Task to complete: Return each of the following entries verbatim, reproducing every line without any alteration.

Records for this exercise:
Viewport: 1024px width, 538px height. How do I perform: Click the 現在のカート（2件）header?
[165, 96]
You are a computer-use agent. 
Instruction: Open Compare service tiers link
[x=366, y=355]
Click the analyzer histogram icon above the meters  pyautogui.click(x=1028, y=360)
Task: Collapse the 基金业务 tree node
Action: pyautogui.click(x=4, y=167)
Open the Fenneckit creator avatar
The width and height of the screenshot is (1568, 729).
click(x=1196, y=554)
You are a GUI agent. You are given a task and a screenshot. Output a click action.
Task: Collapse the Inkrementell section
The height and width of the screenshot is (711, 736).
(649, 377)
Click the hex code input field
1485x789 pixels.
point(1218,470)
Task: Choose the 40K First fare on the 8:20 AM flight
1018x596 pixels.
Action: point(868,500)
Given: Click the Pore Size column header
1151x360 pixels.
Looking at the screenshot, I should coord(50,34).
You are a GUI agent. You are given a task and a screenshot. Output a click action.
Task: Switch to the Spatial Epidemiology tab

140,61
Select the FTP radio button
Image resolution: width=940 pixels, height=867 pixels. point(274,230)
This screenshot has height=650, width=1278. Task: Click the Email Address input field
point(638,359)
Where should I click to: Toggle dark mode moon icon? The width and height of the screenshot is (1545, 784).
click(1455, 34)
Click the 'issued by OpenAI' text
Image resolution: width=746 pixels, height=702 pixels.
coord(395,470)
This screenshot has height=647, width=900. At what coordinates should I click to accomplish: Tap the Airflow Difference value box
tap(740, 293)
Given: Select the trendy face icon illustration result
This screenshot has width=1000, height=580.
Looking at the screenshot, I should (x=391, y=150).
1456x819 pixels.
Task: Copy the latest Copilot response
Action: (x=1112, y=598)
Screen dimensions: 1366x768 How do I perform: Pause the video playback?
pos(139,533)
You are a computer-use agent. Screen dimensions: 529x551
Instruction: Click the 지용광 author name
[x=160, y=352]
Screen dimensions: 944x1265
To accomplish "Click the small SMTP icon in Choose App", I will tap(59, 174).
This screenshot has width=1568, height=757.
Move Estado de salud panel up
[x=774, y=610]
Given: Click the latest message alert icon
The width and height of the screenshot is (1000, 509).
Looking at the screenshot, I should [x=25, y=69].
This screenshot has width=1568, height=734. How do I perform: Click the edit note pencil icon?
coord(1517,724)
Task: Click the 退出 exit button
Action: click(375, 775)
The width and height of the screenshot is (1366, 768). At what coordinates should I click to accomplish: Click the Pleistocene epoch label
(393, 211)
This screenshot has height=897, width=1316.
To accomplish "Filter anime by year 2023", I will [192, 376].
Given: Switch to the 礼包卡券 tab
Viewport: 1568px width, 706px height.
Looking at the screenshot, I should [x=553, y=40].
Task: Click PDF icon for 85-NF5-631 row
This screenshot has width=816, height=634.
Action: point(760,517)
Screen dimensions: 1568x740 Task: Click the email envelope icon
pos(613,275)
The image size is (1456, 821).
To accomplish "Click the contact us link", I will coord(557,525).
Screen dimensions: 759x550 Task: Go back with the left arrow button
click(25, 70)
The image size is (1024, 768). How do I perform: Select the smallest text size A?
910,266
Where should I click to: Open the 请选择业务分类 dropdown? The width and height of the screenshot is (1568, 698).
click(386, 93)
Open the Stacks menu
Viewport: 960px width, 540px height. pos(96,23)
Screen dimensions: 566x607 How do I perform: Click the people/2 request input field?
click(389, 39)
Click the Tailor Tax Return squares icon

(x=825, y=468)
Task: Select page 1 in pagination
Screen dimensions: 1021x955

Expected answer:
Viewport: 1024px width, 538px height. How do I perform: Click the 現在のカート（2件）header?
[165, 96]
You are a computer-use agent. 
Instruction: Open Compare service tiers link
[x=366, y=355]
Click the analyzer histogram icon above the meters  pyautogui.click(x=1028, y=360)
Task: Collapse the 基金业务 tree node
Action: pyautogui.click(x=4, y=167)
Open the Fenneckit creator avatar
The width and height of the screenshot is (1568, 729).
click(x=1196, y=554)
You are a GUI agent. You are given a task and a screenshot. Output a click action.
Task: Collapse the Inkrementell section
The height and width of the screenshot is (711, 736).
(649, 377)
Click the hex code input field
1485x789 pixels.
point(1218,470)
Task: Choose the 40K First fare on the 8:20 AM flight
1018x596 pixels.
Action: point(868,500)
Given: Click the Pore Size column header
1151x360 pixels.
Looking at the screenshot, I should coord(50,34).
You are a GUI agent. You are given a task and a screenshot. Output a click action.
Task: Switch to the Spatial Epidemiology tab

140,61
Select the FTP radio button
Image resolution: width=940 pixels, height=867 pixels. point(274,230)
This screenshot has height=650, width=1278. Task: Click the Email Address input field
point(638,359)
Where should I click to: Toggle dark mode moon icon? The width and height of the screenshot is (1545, 784).
click(1455, 34)
Click the 'issued by OpenAI' text
Image resolution: width=746 pixels, height=702 pixels.
coord(395,470)
This screenshot has height=647, width=900. At what coordinates should I click to accomplish: Tap the Airflow Difference value box
tap(740, 293)
Given: Select the trendy face icon illustration result
This screenshot has width=1000, height=580.
Looking at the screenshot, I should (x=391, y=150).
1456x819 pixels.
Task: Copy the latest Copilot response
Action: (x=1112, y=598)
Screen dimensions: 1366x768 How do I perform: Pause the video playback?
pos(139,533)
You are a computer-use agent. Screen dimensions: 529x551
Instruction: Click the 지용광 author name
[x=160, y=352]
Screen dimensions: 944x1265
To accomplish "Click the small SMTP icon in Choose App", I will tap(59, 174).
This screenshot has width=1568, height=757.
Move Estado de salud panel up
[x=774, y=610]
Given: Click the latest message alert icon
The width and height of the screenshot is (1000, 509).
Looking at the screenshot, I should [x=25, y=69].
This screenshot has width=1568, height=734. How do I perform: Click the edit note pencil icon?
coord(1517,724)
Task: Click the 退出 exit button
Action: click(375, 775)
The width and height of the screenshot is (1366, 768). At what coordinates should I click to accomplish: Click the Pleistocene epoch label
(393, 211)
This screenshot has height=897, width=1316.
To accomplish "Filter anime by year 2023", I will [192, 376].
Given: Switch to the 礼包卡券 tab
Viewport: 1568px width, 706px height.
Looking at the screenshot, I should [x=553, y=40].
Task: Click PDF icon for 85-NF5-631 row
This screenshot has width=816, height=634.
Action: point(760,517)
Screen dimensions: 1568x740 Task: Click the email envelope icon
pos(613,275)
The image size is (1456, 821).
To accomplish "Click the contact us link", I will coord(557,525).
Screen dimensions: 759x550 Task: Go back with the left arrow button
click(25, 70)
The image size is (1024, 768). How do I perform: Select the smallest text size A?
910,266
Where should I click to: Open the 请选择业务分类 dropdown? The width and height of the screenshot is (1568, 698).
click(386, 93)
Open the Stacks menu
Viewport: 960px width, 540px height. pos(96,23)
Screen dimensions: 566x607 How do I perform: Click the people/2 request input field?
click(389, 39)
Click the Tailor Tax Return squares icon

(x=825, y=468)
Task: Select page 1 in pagination
Screen dimensions: 1021x955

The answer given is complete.